Of all the lines in the entries below, give again exactly those starting at the line containing "Open Domain Users link for Ian Croft" and ending at the line containing "has height=461, width=851.", both ends included, and no others.

Pixel coordinate grounding data
◆ ◆ ◆

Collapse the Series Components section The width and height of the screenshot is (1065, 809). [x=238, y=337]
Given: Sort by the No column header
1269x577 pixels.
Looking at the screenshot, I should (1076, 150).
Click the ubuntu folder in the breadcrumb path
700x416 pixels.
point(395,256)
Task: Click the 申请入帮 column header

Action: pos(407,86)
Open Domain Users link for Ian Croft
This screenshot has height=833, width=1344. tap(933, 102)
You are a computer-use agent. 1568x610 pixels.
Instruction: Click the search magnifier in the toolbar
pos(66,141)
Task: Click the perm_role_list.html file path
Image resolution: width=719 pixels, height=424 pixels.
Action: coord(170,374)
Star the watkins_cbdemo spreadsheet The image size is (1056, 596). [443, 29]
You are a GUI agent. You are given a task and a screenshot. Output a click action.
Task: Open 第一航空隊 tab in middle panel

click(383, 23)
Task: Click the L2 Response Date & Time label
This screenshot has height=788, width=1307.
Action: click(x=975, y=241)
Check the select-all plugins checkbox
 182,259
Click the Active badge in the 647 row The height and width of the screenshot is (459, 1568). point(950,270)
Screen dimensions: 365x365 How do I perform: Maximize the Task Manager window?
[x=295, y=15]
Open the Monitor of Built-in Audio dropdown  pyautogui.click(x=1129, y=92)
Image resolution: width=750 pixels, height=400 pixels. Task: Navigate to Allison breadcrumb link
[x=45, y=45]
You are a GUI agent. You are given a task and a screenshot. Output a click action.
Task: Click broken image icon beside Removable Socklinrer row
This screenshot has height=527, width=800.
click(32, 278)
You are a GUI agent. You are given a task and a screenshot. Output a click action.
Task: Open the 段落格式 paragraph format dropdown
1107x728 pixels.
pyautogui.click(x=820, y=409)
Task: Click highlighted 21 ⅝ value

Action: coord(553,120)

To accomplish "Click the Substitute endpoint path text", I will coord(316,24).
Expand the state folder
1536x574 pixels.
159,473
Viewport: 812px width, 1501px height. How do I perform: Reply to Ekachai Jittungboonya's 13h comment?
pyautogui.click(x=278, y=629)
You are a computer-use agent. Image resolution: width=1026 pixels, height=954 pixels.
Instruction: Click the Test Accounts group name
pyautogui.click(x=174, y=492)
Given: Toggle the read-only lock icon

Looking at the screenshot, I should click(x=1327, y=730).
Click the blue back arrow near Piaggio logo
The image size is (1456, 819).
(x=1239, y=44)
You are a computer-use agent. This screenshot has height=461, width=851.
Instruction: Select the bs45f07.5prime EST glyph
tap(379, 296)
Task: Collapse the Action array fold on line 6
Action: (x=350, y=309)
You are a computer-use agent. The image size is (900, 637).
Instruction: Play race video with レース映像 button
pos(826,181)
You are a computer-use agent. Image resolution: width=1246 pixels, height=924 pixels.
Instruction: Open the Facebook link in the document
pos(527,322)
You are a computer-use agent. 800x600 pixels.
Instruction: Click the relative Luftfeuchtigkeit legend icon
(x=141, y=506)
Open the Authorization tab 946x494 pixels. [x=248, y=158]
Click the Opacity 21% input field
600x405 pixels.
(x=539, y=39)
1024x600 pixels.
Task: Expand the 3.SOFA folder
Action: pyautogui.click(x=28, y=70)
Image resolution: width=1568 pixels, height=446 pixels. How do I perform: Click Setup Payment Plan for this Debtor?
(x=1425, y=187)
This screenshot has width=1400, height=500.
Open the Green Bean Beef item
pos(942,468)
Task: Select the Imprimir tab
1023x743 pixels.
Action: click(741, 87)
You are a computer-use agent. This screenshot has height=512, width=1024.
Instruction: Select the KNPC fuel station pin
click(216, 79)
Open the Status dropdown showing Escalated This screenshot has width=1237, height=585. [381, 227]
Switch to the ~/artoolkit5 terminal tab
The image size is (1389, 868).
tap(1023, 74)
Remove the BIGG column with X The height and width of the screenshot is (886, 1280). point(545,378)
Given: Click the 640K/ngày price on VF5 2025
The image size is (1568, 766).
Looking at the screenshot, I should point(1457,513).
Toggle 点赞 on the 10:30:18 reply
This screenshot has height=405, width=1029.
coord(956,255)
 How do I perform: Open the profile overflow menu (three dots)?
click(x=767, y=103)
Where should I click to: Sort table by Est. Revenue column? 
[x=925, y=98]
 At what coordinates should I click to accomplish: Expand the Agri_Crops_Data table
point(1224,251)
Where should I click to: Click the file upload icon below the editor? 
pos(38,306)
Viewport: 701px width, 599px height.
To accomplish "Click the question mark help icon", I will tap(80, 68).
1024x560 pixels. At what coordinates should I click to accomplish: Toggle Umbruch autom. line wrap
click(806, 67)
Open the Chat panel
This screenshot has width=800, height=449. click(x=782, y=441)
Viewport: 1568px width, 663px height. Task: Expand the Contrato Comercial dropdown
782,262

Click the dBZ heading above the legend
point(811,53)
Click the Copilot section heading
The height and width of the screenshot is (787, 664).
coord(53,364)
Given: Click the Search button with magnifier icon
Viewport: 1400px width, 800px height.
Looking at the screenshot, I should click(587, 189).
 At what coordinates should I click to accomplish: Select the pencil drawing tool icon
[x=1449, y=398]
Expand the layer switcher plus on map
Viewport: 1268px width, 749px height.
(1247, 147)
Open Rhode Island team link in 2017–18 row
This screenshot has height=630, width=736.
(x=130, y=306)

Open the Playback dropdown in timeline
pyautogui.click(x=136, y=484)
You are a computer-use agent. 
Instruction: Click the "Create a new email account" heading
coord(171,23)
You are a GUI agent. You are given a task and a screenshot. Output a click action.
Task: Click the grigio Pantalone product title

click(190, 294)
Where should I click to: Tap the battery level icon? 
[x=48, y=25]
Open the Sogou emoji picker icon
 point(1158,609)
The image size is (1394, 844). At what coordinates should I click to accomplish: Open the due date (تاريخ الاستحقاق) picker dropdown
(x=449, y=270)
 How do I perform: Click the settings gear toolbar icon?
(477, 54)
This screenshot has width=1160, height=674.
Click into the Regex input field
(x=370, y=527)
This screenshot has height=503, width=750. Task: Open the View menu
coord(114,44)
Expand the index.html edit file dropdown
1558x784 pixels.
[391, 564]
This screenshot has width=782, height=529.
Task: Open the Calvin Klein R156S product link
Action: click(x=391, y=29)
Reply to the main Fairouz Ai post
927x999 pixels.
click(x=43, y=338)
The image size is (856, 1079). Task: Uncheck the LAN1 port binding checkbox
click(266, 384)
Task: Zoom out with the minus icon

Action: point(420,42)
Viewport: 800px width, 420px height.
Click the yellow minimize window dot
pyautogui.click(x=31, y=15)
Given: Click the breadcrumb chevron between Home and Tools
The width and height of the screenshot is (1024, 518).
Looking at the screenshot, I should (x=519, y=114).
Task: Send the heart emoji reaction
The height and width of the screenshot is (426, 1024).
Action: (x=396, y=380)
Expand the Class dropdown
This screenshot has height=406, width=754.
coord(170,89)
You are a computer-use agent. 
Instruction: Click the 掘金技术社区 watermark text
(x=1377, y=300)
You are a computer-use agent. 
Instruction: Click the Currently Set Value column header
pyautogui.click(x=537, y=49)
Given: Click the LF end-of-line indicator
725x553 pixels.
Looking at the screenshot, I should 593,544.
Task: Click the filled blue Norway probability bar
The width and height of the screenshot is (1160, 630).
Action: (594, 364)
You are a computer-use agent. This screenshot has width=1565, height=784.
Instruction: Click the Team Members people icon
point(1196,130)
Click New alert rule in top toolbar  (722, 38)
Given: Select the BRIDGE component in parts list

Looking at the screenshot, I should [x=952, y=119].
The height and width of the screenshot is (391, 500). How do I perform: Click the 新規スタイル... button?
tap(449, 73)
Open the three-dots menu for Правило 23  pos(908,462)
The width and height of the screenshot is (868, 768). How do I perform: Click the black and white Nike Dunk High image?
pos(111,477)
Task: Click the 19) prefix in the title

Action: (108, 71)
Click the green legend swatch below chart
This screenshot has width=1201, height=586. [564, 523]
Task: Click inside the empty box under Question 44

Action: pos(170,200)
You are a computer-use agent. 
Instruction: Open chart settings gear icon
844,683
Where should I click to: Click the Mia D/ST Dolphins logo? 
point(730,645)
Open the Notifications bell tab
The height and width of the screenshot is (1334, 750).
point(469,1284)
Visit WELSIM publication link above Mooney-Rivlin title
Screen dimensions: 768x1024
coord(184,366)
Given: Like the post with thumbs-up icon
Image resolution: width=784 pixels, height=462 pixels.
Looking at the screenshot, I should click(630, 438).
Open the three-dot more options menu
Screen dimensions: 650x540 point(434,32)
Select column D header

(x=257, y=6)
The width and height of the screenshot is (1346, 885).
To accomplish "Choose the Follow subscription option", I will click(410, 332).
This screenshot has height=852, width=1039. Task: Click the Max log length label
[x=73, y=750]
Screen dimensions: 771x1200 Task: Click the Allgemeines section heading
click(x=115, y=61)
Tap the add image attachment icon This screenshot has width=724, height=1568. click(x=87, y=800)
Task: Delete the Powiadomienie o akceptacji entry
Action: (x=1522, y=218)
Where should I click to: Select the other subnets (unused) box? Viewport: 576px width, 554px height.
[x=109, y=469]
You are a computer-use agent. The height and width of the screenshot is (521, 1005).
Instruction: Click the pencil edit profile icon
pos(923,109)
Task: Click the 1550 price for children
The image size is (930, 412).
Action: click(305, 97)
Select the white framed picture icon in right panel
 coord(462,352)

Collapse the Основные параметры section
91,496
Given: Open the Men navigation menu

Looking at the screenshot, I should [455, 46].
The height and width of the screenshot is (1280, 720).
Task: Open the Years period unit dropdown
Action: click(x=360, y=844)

◆ ◆ ◆

Response to this exercise
Open Domain Users link for Ian Croft
This screenshot has height=833, width=1344. tap(933, 102)
You are a computer-use agent. 1568x610 pixels.
Instruction: Click the search magnifier in the toolbar
pos(66,141)
Task: Click the perm_role_list.html file path
Image resolution: width=719 pixels, height=424 pixels.
Action: coord(170,374)
Star the watkins_cbdemo spreadsheet The image size is (1056, 596). [443, 29]
You are a GUI agent. You are given a task and a screenshot. Output a click action.
Task: Open 第一航空隊 tab in middle panel

click(383, 23)
Task: Click the L2 Response Date & Time label
This screenshot has height=788, width=1307.
Action: click(x=975, y=241)
Check the select-all plugins checkbox
 182,259
Click the Active badge in the 647 row The height and width of the screenshot is (459, 1568). point(950,270)
Screen dimensions: 365x365 How do I perform: Maximize the Task Manager window?
[x=295, y=15]
Open the Monitor of Built-in Audio dropdown  pyautogui.click(x=1129, y=92)
Image resolution: width=750 pixels, height=400 pixels. Task: Navigate to Allison breadcrumb link
[x=45, y=45]
You are a GUI agent. You are given a task and a screenshot. Output a click action.
Task: Click broken image icon beside Removable Socklinrer row
This screenshot has height=527, width=800.
click(32, 278)
You are a GUI agent. You are given a task and a screenshot. Output a click action.
Task: Open the 段落格式 paragraph format dropdown
1107x728 pixels.
pyautogui.click(x=820, y=409)
Task: Click highlighted 21 ⅝ value

Action: coord(553,120)

To accomplish "Click the Substitute endpoint path text", I will coord(316,24).
Expand the state folder
1536x574 pixels.
159,473
Viewport: 812px width, 1501px height. How do I perform: Reply to Ekachai Jittungboonya's 13h comment?
pyautogui.click(x=278, y=629)
You are a computer-use agent. Image resolution: width=1026 pixels, height=954 pixels.
Instruction: Click the Test Accounts group name
pyautogui.click(x=174, y=492)
Given: Toggle the read-only lock icon

Looking at the screenshot, I should click(x=1327, y=730).
Click the blue back arrow near Piaggio logo
The image size is (1456, 819).
(x=1239, y=44)
You are a computer-use agent. This screenshot has height=461, width=851.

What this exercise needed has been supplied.